→ WORK REQUEST
Would you write out the lines from the one containing "1317x942 pixels." to the end of the records below, exactly and in full, please?

====== RECORDED DATA

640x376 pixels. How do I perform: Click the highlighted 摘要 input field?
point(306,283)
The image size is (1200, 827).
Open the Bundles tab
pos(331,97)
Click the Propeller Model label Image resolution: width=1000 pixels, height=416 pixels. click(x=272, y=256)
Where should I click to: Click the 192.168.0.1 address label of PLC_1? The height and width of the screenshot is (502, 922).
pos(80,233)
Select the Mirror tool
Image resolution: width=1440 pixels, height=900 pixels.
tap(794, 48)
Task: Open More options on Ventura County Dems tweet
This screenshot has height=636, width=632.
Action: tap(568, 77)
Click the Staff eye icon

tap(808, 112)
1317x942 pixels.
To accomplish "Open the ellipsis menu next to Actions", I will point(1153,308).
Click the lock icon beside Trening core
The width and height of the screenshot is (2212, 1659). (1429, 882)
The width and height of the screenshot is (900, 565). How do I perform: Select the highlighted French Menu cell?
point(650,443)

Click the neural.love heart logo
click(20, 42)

============

→ COMPLETED EXERCISE
1317x942 pixels.
To accomplish "Open the ellipsis menu next to Actions", I will point(1153,308).
Click the lock icon beside Trening core
The width and height of the screenshot is (2212, 1659). (1429, 882)
The width and height of the screenshot is (900, 565). How do I perform: Select the highlighted French Menu cell?
point(650,443)

Click the neural.love heart logo
click(20, 42)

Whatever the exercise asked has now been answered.